> DOCUMENT SECTION:
At one point tonight, Justin Vivian Bond, or Viv as they are known to their friends, recounts a childhood longing, inspired by seeing washed-up cabaret acts, tired lounge singers and Robert Altman films.

A future of wearing fancy dresses and performing in glamorous nightspots while people ate steak dinners became a dream. That dream became a reality for a while until, thank goodness, it led to the likes of Carnegie Hall, Broadway and tonight’s collaboration between Kate O’Donnell’s Trans Vegas and Manchester International Festival.

By their own admission, Viv does not have a beautiful voice. The cabaret star, who has turned a combination of singing songs while telling life stories into an art from, can belt out a PJ Harvey number or bring a tear to the eye via Joni Mitchell. But it’s a voice that screams of a life well-lived, gravel-toned, alcohol and cigarette-fuelled, riddled with anger, compassion and love.

And there was plenty of love being returned to the stage tonight, such is the appreciation of an audience that knows it is in the presence of greatness. When a performer is heralded with much-overused phrases like ‘a living legend’ or ‘a unique talent’, it’s fair to have high expectations.

> PROBLEM 1: Rewrite the entries in Block 1 below as a numbered list, omitting blank lines and leaving out the pictures.

> ITEMS:

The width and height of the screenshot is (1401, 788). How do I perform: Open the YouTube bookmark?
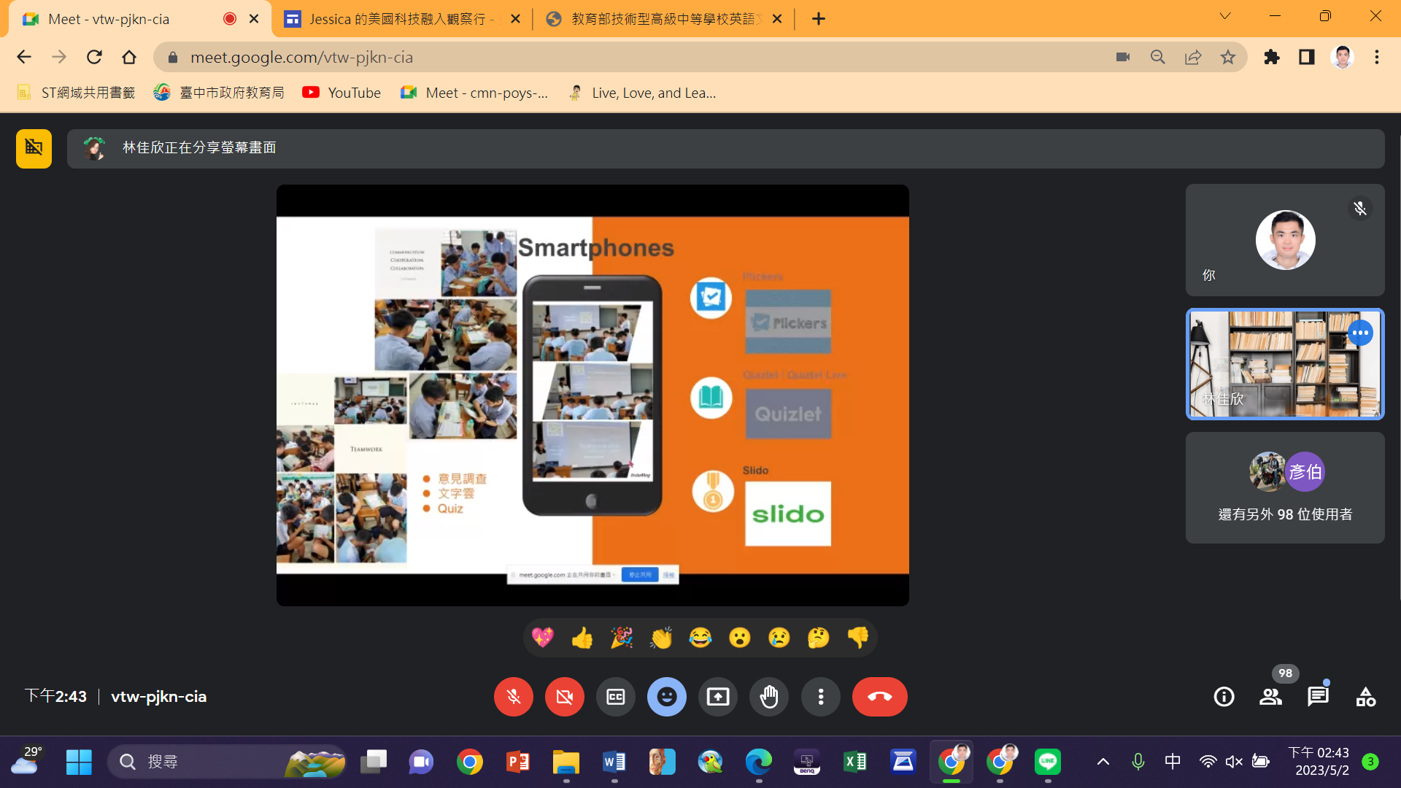click(341, 93)
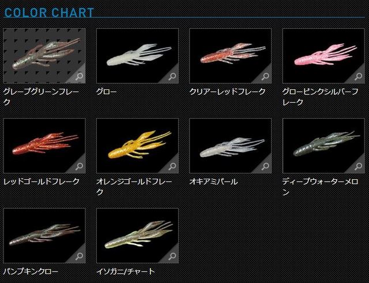Enlarge レッドゴールドフレーク using its magnifier icon
Image resolution: width=369 pixels, height=283 pixels.
80,167
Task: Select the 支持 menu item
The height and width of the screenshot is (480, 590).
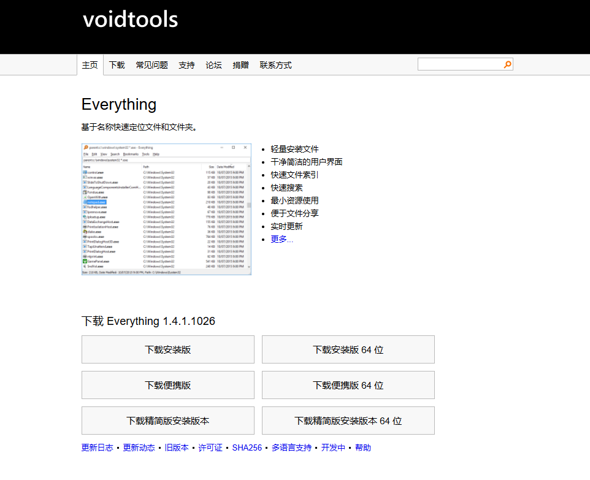Action: pos(186,64)
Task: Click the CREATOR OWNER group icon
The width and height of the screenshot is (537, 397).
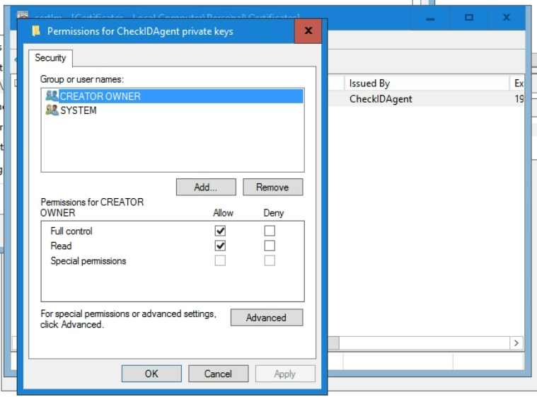Action: tap(52, 96)
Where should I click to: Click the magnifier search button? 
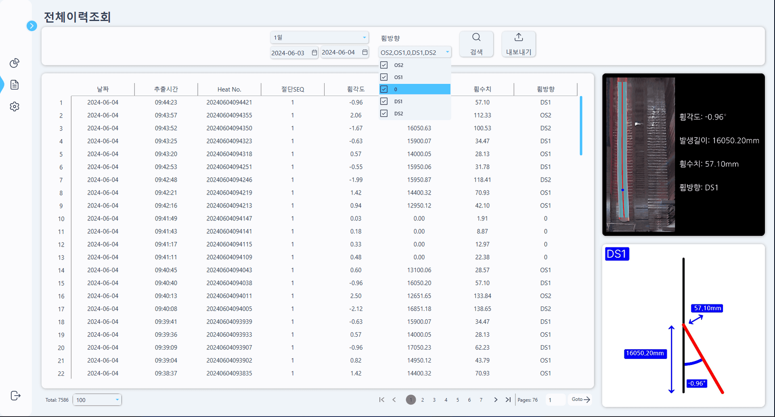click(x=476, y=44)
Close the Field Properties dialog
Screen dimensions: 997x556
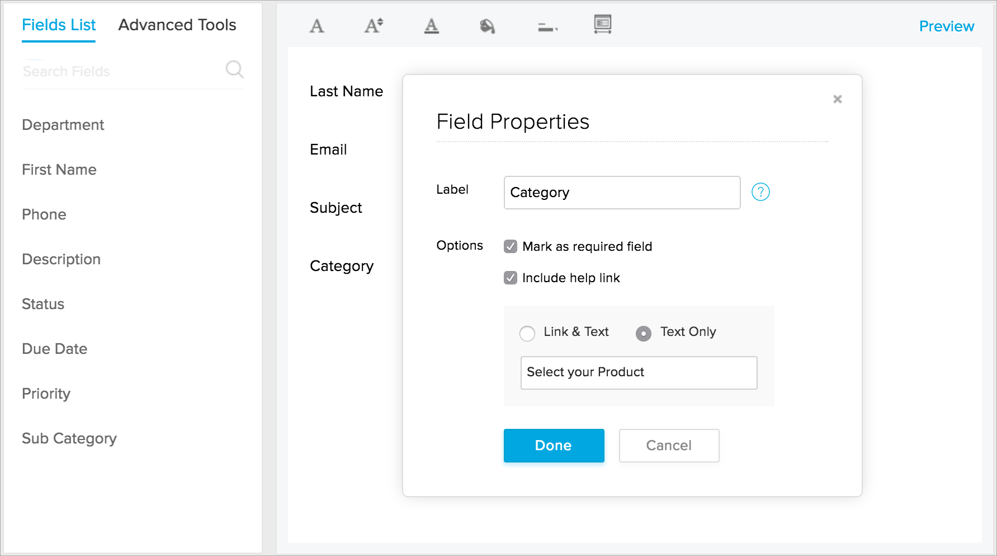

> PROBLEM 2: In the cabaret review above, what name do Justin Vivian Bond's friends use for them?

> FINISHED ANSWER 1:
1. The width and height of the screenshot is (1401, 788). How do I perform: Open the YouTube bookmark?
2. click(341, 93)
3. Enlarge レッドゴールドフレーク using its magnifier icon
4. Image resolution: width=369 pixels, height=283 pixels.
5. 80,167
6. Task: Select the 支持 menu item
7. The height and width of the screenshot is (480, 590).
8. Action: pos(186,64)
9. Task: Click the CREATOR OWNER group icon
10. The width and height of the screenshot is (537, 397).
11. Action: tap(52, 96)
12. Where should I click to: Click the magnifier search button? 
13. click(x=476, y=44)
14. Close the Field Properties dialog
15. Screen dimensions: 997x556

> FINISHED ANSWER 2: Viv